В Севилье Асман решил не углубляться ни в прошлое города, ни в свое прошлое и жить только настоящим. И вот он сидит в затененной части амфитеатра — это считается лучшими местами на корриде, — однако на арену не смотрит. Он видел это уже не однажды: на арену выпускают быка, черного быка африканской породы, дважды его ранят, сначала пикадоры на лошадях, потом бандерильерос, и наконец смертельный удар наносит матадор; он видел это уже столько раз, что охотно ушел бы отсюда, но ему жаль огорчать мисс Гибсон, которая так радовалась, достав билеты — притом такие хорошие места — на воскресную корриду, призванную венчать трехдневное пребывание группы в Севилье. Эти три дня и три ночи, в которые, если не спалось, можно было слушать треск цикад, населявших патио отеля, пролетели как одно мгновение.

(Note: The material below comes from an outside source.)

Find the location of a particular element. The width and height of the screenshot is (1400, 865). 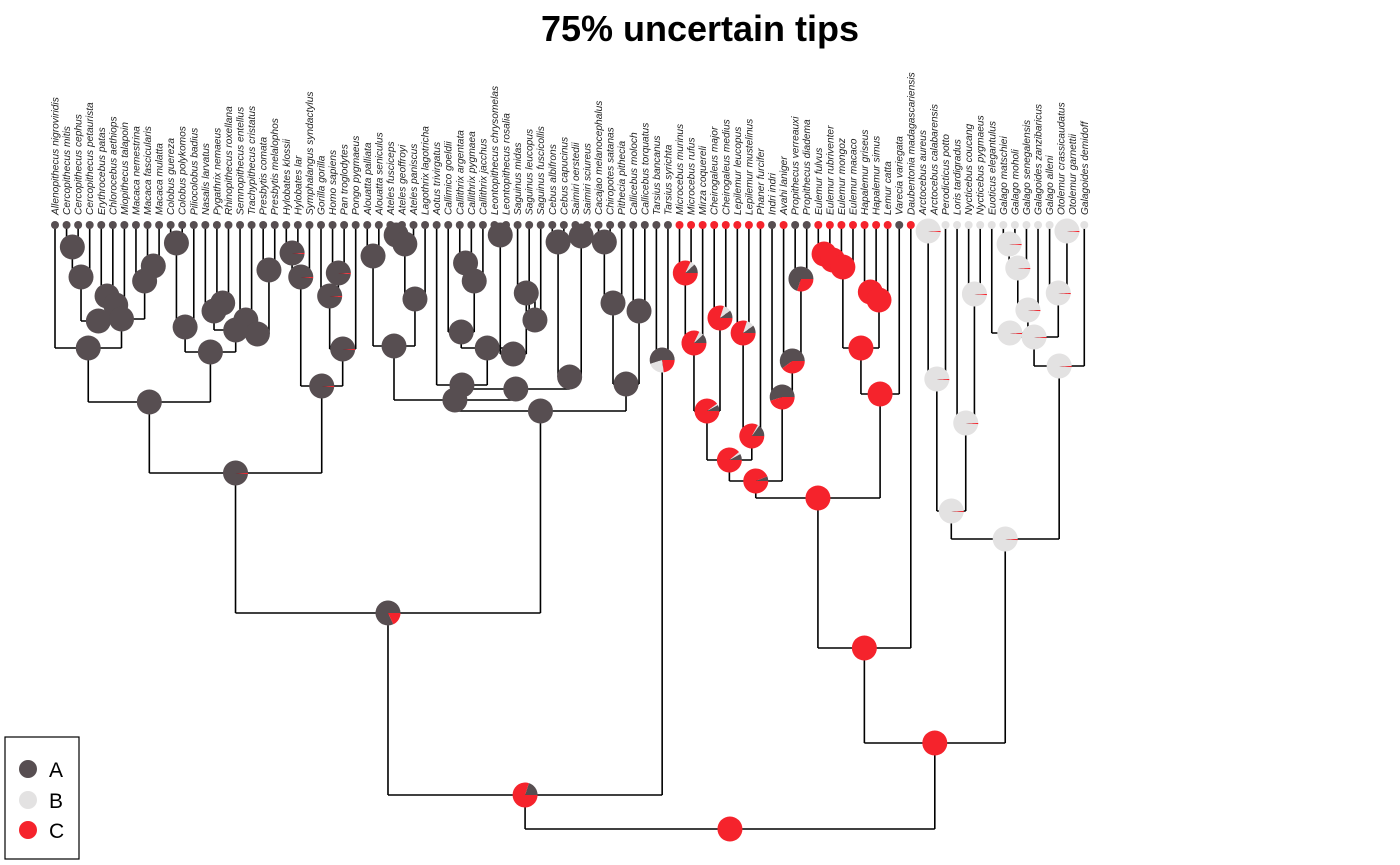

Он сблизился с членами группы, со всеми, даже со шведами и двумя испанскими юношами, которые буквально не отходили от поляков, днем ездил вместе с ними осматривать виденные-перевиденные достопримечательности: Алькасар, Золотую башню, кафедральный собор, в набожном восторге любовался в бедняцком квартале за Гвадалквивиром Ла Макареной, прекраснейшей мадонной Эсперанса со слезой на щеке, вечерами танцевал с дамами в ночном ресторане под открытым небом на последнем этаже современнейшего здания Севильи. Танцевал со всеми и только с одной, с той, с которой ему действительно хотелось танцевать, не танцевал. Он запретил себе это, боясь выглядеть старым рядом с юным ее телом. В Севилье он накупил для нее множество красивых вещей без всякой надежды когда-нибудь их ей вручить, а теперь вот сидит на один ряд выше ее и смотрит на обнаженную шею и загорелую спину в глубоком вырезе платья. Возможно, если бы ее окружали только сверстницы, ее двадцать лет не оказывали бы на него столь парализующего действия, а может быть, это лица других женщин, увы, не сумевших уберечь их от следов, оставляемых даже самой счастливо прожитой жизнью, так подчеркивали свежесть ее щек, что она вызывала в нем не только восторг, но робость и тревогу. Хотя ведь молодость не покинула еще и Сильвию Брук, и обе шведки — ровесницы польки, и мисс Гибсон, вероятно, всего на несколько лет старше их, только почему-то о них он не думает постоянно, не думает, что они так пронзительно, так покоряюще молоды.